According to notices published in The Gazette, K West Transport, Chinyama Investments, Ikards, Care3, Hammerton Car Transport, Wynnes D, and SAM International Transport all ceased trading or appointed liquidators last month. Each listed “freight transport by road” as its principal business activity under the UK’s Standard Industrial Classification (SIC) code 49410.
In its latest Red Flag Alert, Begbies Traynor warned that many smaller companies “quietly cease trading without entering formal insolvency procedures,” suggesting official statistics may understate the scale of distress in the sector.
These September cases add to a series of insolvencies earlier this year. B Taylor & Sons Transport, Challenge Logistics, Axis Logistics, John Shirley, Joyce European Logistics, Tailormade Logistics UK, The Haulage Group, and Rock Haulage have all entered administration or liquidation since January. W. Harrison & Sons (Carriers), a Manchester-based firm trading successfully since the 1960s, closed this summer after losing several major contracts.
Several of the failed companies were long-standing names in regional haulage, employing dozens of drivers and operating sizeable fleets. Nottinghamshire-based B Taylor & Sons Transport, for example, had traded for more than half a century before administrators from BDO were called in this June. The business ran over 100 vehicles and 180 trailers, employed around 150 staff, and offered warehousing, ADR and driver-training services from its Newark base. Its collapse sent a shock through the East Midlands logistics community, where it had been regarded as a dependable subcontractor for major retailers and manufacturers.
Further north, W. Harrison & Sons (Carriers) had been a fixture in the Manchester area since the early 1960s, operating about 45 lorries and 51 trailers from its Middleton depot.
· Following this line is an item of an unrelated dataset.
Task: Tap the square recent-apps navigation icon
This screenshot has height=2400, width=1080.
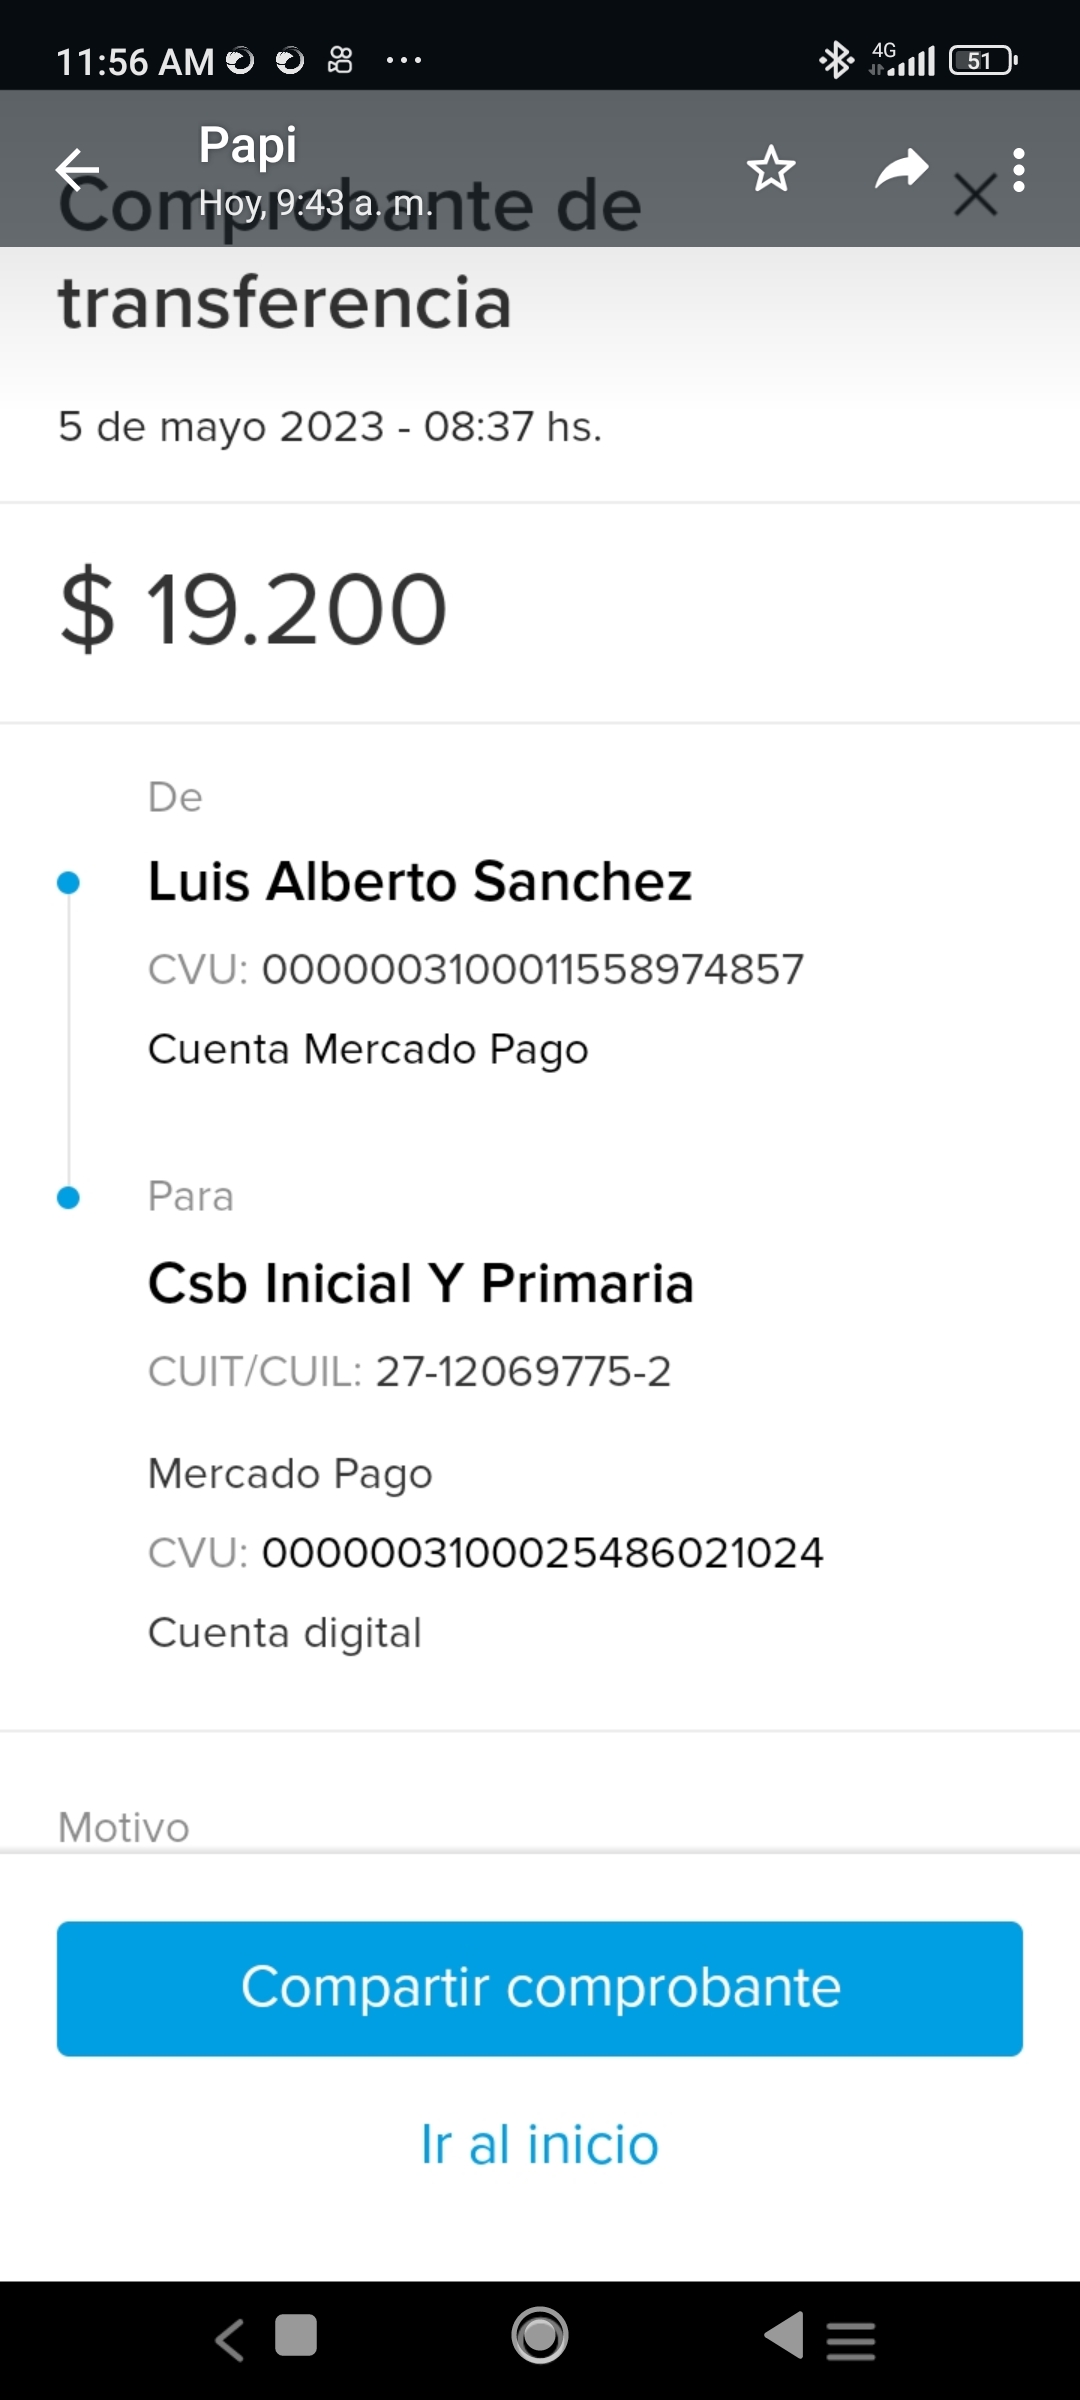Action: pos(296,2336)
The company’s withdrawal from the Pallet-Track network this summer followed the loss of several key contracts worth around £750,000 a year.
In Kent, Joyce European Logistics, a family-owned specialist in cross-Channel freight, also went into administration early in 2025 after decades of service. Its fleet of roughly 40 articulated vehicles and a long-standing focus on continental runs made it a familiar sight at Dover and Calais.
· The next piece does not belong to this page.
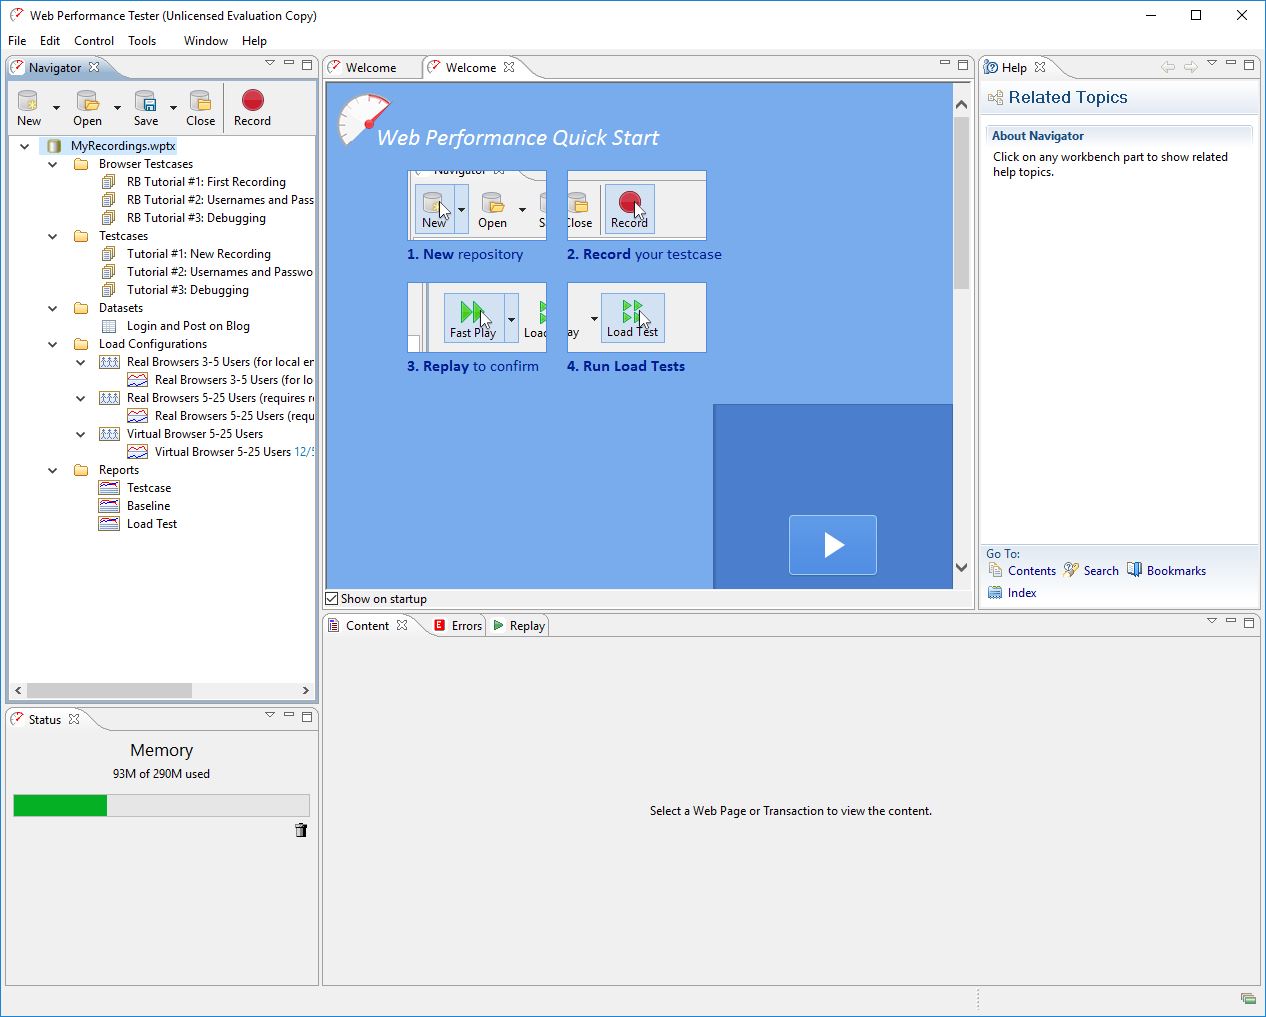This screenshot has height=1017, width=1266.
Task: Select the Load Test report in the Navigator tree
Action: (150, 523)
Other casualties were smaller but equally telling: Tailormade Logistics UK, the British arm of a Belgian transport group, Axis Logistics, Challenge Logistics, and The Haulage Group each succumbed to cash-flow pressure and tightening margins. Taken together, these closures paint a picture of a sector where even established, asset-rich operators can be undone by a shortfall in working capital or a single cancelled contract.
Although comprehensive, UK-wide figures for haulage insolvencies are not published separately, the Insolvency Service recorded 2,048 company insolvencies in England and Wales in August 2025, while Creditsafe counted 2,068 in September: both well above pre-pandemic levels. The data suggest business failures remain persistently high despite modest signs of economic recovery.
The road to ruin: when margins hit the red
Industry bodies continue to warn that profit margins across the haulage sector remain critically low. The Road Haulage Association (RHA) says the average margin is about 2%, and that the cost of running an HGV fleet increased by around 10% year-on-year in 2024 due to higher fuel, labour and insurance expenses.
Fuel remains one of the most volatile cost components. According to RAC Fuel Watch, diesel averaged 143p per litre in mid-October, up from around 140p in July. Insurance and repair bills have also continued to climb: the Association of British Insurers (ABI) reported record quarterly motor-claims payouts of £3.2 billion in Q1 2025, the highest since records began in 2013, driven by parts inflation and more complex vehicle repairs.
At the same time, driver pay has been rising. Department for Transport figures show the median hourly wage for HGV drivers reached £15.78 in 2024, around five per cent higher than the previous year. After two years of elevated borrowing costs, the Bank of England cut its base rate twice in 2025, from 4.5% to 4.25% in May, and again to 4.0% in August, but operators are still contending with high finance costs on trucks and credit lines.
A perfect storm of debt, delays and diesel
Restructuring firm Begbies Traynor reported that more than 49,000 UK companies were in “critical financial distress” in the second quarter of 2025, a 21% year-on-year increase. The firm highlighted transport and logistics among the sectors most exposed to input-cost pressures and payment delays.
Ric Traynor, Executive Chairman of Begbies Traynor Group, said in July:
“Thousands of businesses are only one shock away from collapse.”
That warning, echoed by other administrators, reflects the reality for many hauliers operating on margins of just a few per cent: a single lost contract or a short period of fuel-price volatility can be enough to trigger insolvency.
Counting the casualties
The September total of seven haulage insolvencies is based on official insolvency and liquidation notices published in The Gazette, cross-checked with company filings citing SIC 49410 (Freight transport by road). It represents a minimum figure; additional cases may not yet be recorded or may fall under broader logistics classifications.